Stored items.
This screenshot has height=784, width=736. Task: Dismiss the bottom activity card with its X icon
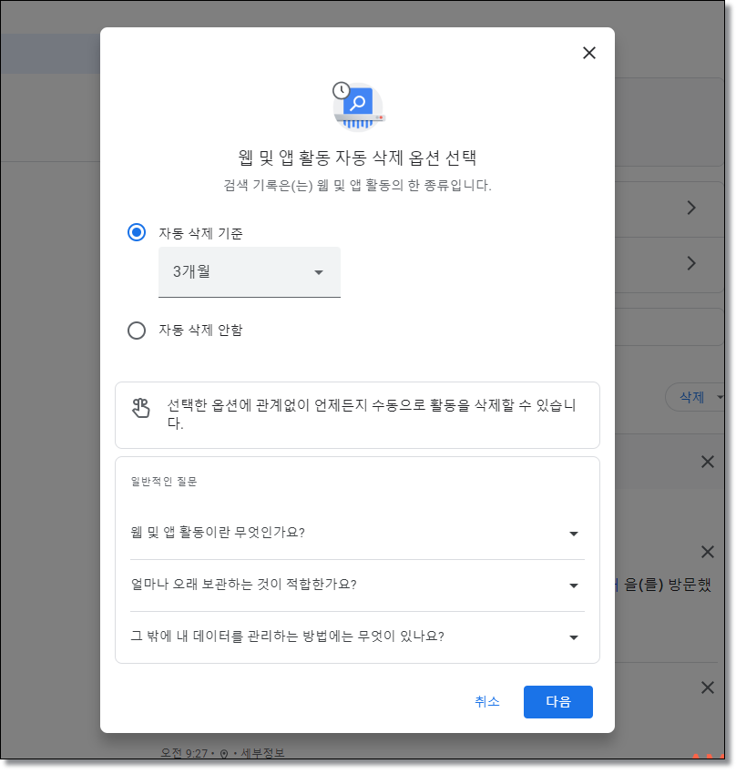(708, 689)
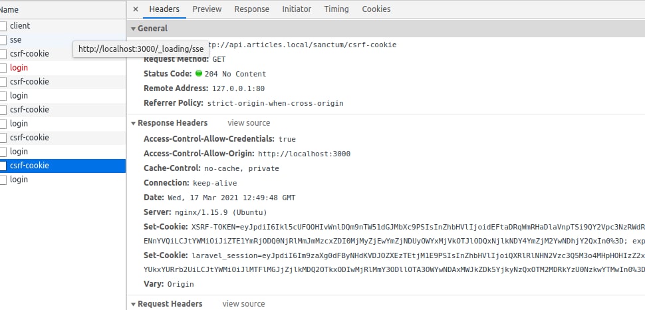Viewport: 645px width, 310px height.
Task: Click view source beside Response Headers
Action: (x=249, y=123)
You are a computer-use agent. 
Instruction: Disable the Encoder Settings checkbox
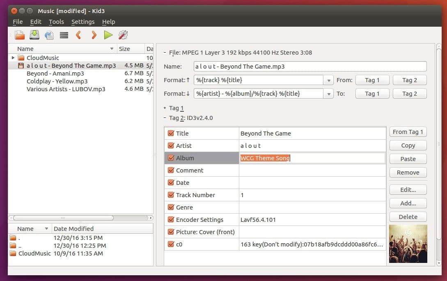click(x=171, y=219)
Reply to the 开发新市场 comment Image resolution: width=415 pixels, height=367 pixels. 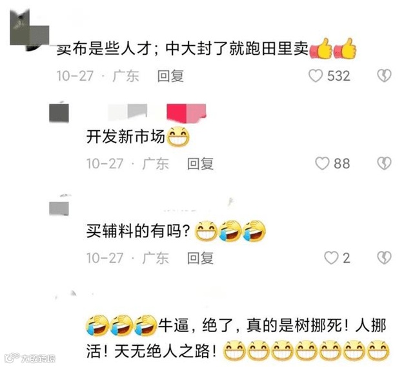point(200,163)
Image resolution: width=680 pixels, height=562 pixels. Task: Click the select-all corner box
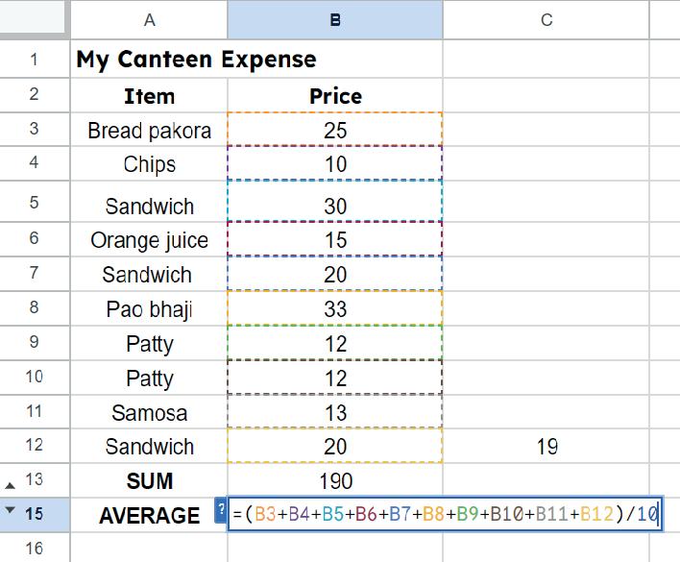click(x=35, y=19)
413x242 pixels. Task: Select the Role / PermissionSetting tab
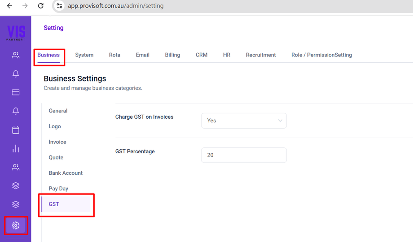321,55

==

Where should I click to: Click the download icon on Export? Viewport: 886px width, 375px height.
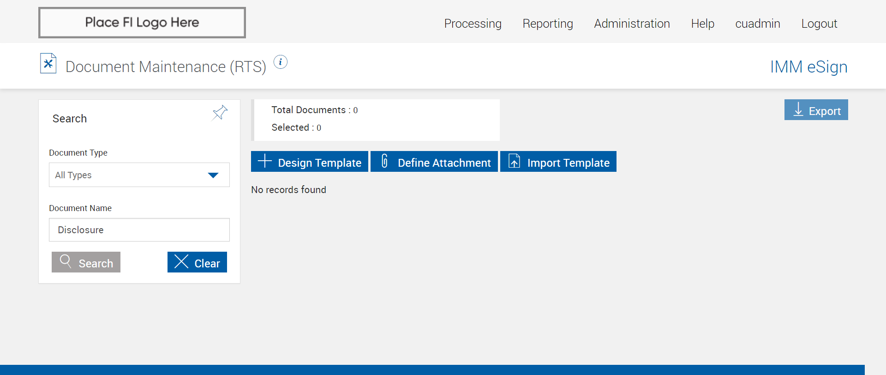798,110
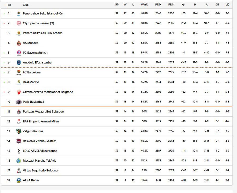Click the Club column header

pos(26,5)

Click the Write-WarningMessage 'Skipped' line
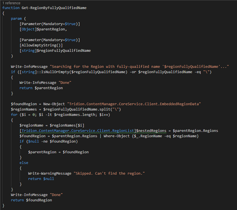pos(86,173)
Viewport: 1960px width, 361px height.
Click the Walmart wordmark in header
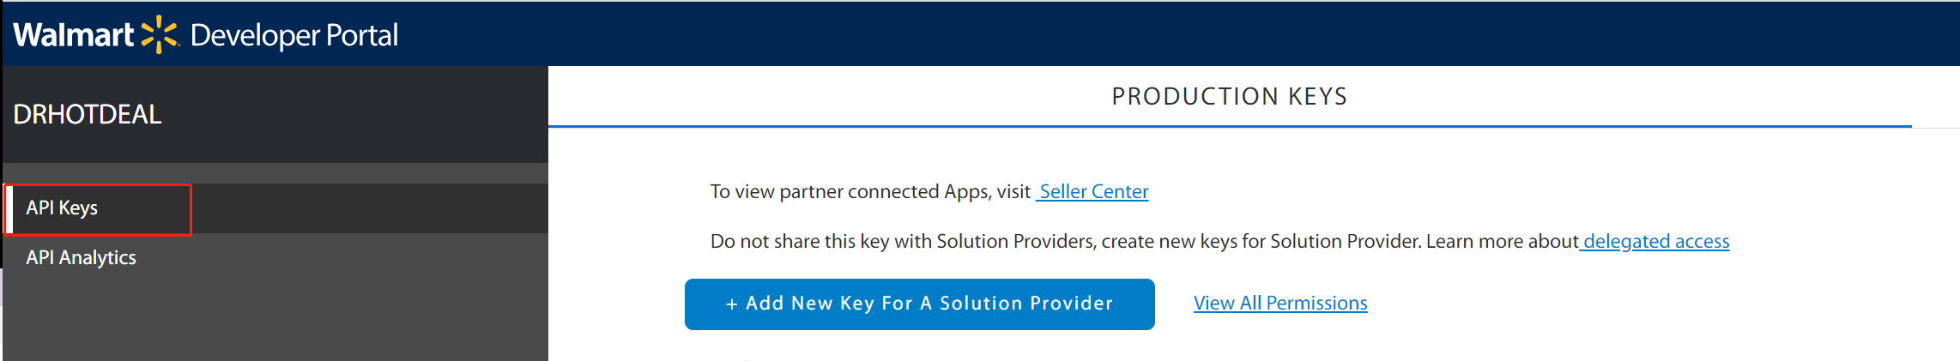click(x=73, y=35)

TASK DESCRIPTION. Give again, exactly as written above, each line from the one that has "This screenshot has" to the one that has "You are a computer-use agent.", both included; omit the pictures.

WRITTEN ANSWER.
This screenshot has height=784, width=736. Task: Dismiss the bottom activity card with its X icon
(708, 689)
Viewport: 645px width, 310px height.
Task: Click view source beside Response Headers
Action: (x=249, y=123)
You are a computer-use agent. 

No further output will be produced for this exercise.